Professor Marcus Du Sautoy at Indian Institute of Science (IISc) in Bangalore on Monday. Photo: K. Murali Kumar

Professor Marcus Du Sautoy at Indian Institute of Science (IISc) in Bangalore on Monday. Photo: K. Murali Kumar  

Why did Beckham choose the number-23 shirt? How is 17 the key to the evolutionary survival of a strange species of cicada? The answers could be found in the world of prime numbers, “the atoms of arithmetic,” believes Marcus du Sautoy, Professor of Mathematics at the University of Oxford.

But while prime numbers (indivisible numbers such as Beckham's 23) may be the fundamental building blocks of arithmetic, they remain the “most tantalising enigmas in the pursuit of human knowledge” and seem scattered randomly through the universe of numbers in no apparent pattern, he explained in his lecture “The Music of the Primes” on Monday.

Finding the “biggest prime” has been the mathematician's obsession for over 2,000 years, said Professor du Sautoy, who admittedly “only ever uses prime number buses” and has tried three times to get a prime number for his London phone (there is a one in 15 probability of a prime eight-digit number). The largest prime, discovered not too long ago by the Great Internet Mersenne Prime Search has 13 million digits.

“Irregular heart beats”

Prime numbers are like “irregular heart beats,” getting more unpredictable and rarer as they get bigger, he said.

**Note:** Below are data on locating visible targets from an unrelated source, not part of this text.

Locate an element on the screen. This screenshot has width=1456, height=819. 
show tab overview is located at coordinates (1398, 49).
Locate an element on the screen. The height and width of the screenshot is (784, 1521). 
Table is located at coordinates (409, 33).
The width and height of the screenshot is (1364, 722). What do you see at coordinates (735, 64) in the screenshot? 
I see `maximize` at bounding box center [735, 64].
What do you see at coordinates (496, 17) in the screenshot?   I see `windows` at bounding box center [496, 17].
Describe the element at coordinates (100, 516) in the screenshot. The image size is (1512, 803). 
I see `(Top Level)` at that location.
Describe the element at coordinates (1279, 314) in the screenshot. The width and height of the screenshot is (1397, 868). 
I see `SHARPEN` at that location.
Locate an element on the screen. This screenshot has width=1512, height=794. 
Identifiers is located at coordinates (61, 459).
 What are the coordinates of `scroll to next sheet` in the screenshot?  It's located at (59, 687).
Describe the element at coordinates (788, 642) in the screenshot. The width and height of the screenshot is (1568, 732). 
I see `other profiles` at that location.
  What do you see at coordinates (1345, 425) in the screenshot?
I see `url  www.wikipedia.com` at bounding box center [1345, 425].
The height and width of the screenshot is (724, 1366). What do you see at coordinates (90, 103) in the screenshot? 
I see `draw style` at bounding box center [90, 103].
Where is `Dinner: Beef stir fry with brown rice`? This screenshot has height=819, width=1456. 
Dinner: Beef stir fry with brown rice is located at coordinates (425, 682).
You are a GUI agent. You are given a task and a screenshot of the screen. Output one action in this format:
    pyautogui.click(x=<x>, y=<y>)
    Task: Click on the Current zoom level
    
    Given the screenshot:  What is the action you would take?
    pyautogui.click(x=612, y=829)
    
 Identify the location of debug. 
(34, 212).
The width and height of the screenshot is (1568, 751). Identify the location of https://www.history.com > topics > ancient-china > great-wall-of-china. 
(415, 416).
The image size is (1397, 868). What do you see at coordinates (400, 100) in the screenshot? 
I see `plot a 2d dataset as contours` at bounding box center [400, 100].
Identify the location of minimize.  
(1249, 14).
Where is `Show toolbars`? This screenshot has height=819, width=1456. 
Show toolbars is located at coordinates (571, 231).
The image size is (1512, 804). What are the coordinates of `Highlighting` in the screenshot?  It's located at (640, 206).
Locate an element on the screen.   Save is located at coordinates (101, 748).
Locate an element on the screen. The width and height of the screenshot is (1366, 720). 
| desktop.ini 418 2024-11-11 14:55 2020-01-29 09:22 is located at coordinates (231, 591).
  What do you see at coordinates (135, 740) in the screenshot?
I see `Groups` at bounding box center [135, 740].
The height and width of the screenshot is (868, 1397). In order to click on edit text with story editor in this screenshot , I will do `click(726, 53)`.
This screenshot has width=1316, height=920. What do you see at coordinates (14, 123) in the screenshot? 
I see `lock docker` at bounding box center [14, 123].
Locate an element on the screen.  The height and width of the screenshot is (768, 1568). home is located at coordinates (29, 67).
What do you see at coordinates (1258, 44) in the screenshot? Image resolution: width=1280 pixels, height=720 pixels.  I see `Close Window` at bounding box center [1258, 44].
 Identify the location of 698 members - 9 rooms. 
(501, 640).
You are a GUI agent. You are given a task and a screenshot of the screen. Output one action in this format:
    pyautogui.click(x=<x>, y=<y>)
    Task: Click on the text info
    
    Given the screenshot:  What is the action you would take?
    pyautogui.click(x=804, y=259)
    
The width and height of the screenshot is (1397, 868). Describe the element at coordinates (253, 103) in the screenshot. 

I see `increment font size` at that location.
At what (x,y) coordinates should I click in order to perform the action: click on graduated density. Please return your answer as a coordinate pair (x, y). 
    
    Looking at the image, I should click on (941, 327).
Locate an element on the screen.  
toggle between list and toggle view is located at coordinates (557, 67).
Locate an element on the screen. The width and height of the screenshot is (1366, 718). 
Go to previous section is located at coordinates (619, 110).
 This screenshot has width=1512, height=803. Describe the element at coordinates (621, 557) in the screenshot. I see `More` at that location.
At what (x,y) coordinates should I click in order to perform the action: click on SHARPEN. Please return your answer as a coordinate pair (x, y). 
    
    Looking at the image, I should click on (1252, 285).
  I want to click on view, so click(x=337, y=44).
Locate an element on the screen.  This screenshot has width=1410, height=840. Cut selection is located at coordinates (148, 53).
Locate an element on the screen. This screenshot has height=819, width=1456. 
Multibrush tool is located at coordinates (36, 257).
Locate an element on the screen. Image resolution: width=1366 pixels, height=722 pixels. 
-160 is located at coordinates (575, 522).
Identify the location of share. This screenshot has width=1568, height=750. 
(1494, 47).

He took his small, but riveted, audience through the history of the quest for a pattern in primes — from Euclid (350 to 350 BC) who said there were “infinite many primes” to Carl Friedrich Gauss (1777-1855) whose obsession it was to find patterns in them, and finally Georg Friedrich Bernard Riemann (1826-1866) who discovered “music” and hidden harmonics behind the primes.

Primes are not just “beautiful numbers” they are today integral to governments, to e-commerce and to security agencies. “They are the ultimate tool to understand the past and predict the future,” he said.

Professor du Sautoy was awarded the Royal Society's Faraday Prize in 2009, U.K.'s premier award for excellence in communicating science and earlier listed as one of the “100 most influential people under 40” in Britain.

The talk was part of the lecture series organised by the U.K. Science and Innovation Network and the Indian Institute of Science.